*** Fragmento de texto ***

A la señora Yolanda (a quien los enfermeros le pusieron Doña Mary), como buena mamá mexicana estaba más preocupada por la salud y el bienestar de su hija que por ella misma. Así, pedía a los enfermeros que a su hija le pusieran una cobija encima más (Nota del articulista: dejaran de ser de Tecomán). Así lo describe Yensuni: «Sí, ella haciendo de madre en medio de su propio dolor… , me decía ‘Come algo, princesa, tómate la avenita, no sabe a nada, pero por lo menos está caliente: (otra nota del articulista argumento incontrovertible que sólo lo puede esgrimir una mamá cuando se refiere a la comida ajena), dijo mamá detrás de la mascarilla, mientras yo trataba de contarle cosas que la hicieran reír, en un ambiente donde los demás pacientes tenían su propia lucha.”
Yensuni, como buena esposa colimota, externó su preocupación por «no saber quién cuidaría a mi marido, pues era evidente que también estaba enfermo. ¿Y si me pasaba algo?. Me agobiaba saber que Agustín quedaría solo cuando mis otros dos hombres se fueran de casa. Mamá solo atinó a decir que, por mis tres hombres, me acabara la avena». (*) «Entre respiros cortados, eché mano de la fe, lo único que en ese momento tenía. Pensé: ‘Me alegro de lo que hice bien y ni hablar de lo que no. Pero he tenido una vida muy “chingona”, y fue con esos pensamientos que caí dormida’.

*** Los datos ***

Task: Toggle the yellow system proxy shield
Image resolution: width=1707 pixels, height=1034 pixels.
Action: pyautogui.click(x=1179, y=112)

***
*** Los datos ***

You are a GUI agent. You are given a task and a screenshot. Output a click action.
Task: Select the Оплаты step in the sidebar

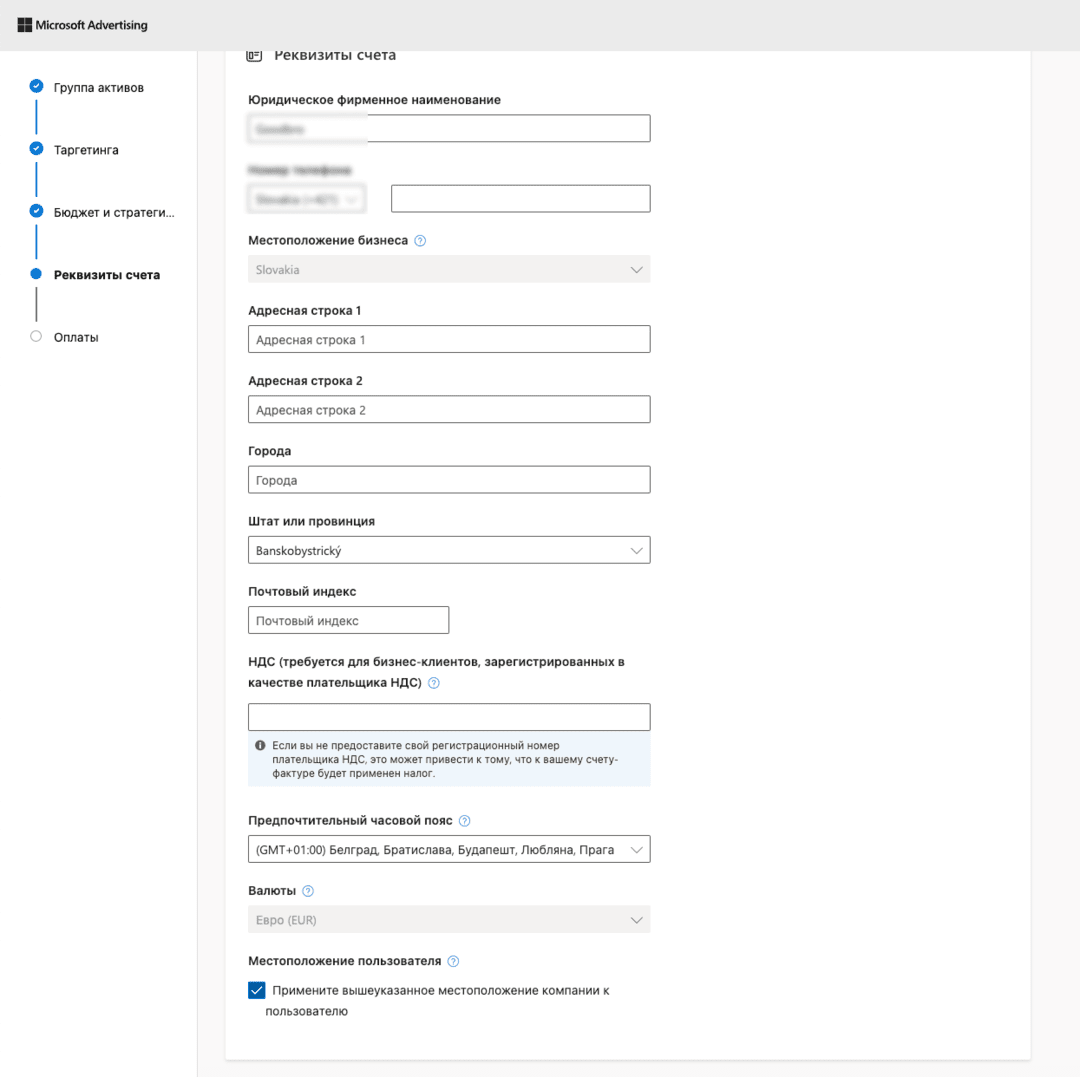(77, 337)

***

=== Descripción de la tarea ===
Cite sin cambios el pasaje del texto sobre Yensuni y su madre que va desde «Yensuni, como buena» hasta «que caí dormida’.». Las líneas constituyen un material aparte, sin relación con el texto.

=== Respuesta a la tarea ===
Yensuni, como buena esposa colimota, externó su preocupación por «no saber quién cuidaría a mi marido, pues era evidente que también estaba enfermo. ¿Y si me pasaba algo?. Me agobiaba saber que Agustín quedaría solo cuando mis otros dos hombres se fueran de casa. Mamá solo atinó a decir que, por mis tres hombres, me acabara la avena». (*) «Entre respiros cortados, eché mano de la fe, lo único que en ese momento tenía. Pensé: ‘Me alegro de lo que hice bien y ni hablar de lo que no. Pero he tenido una vida muy “chingona”, y fue con esos pensamientos que caí dormida’.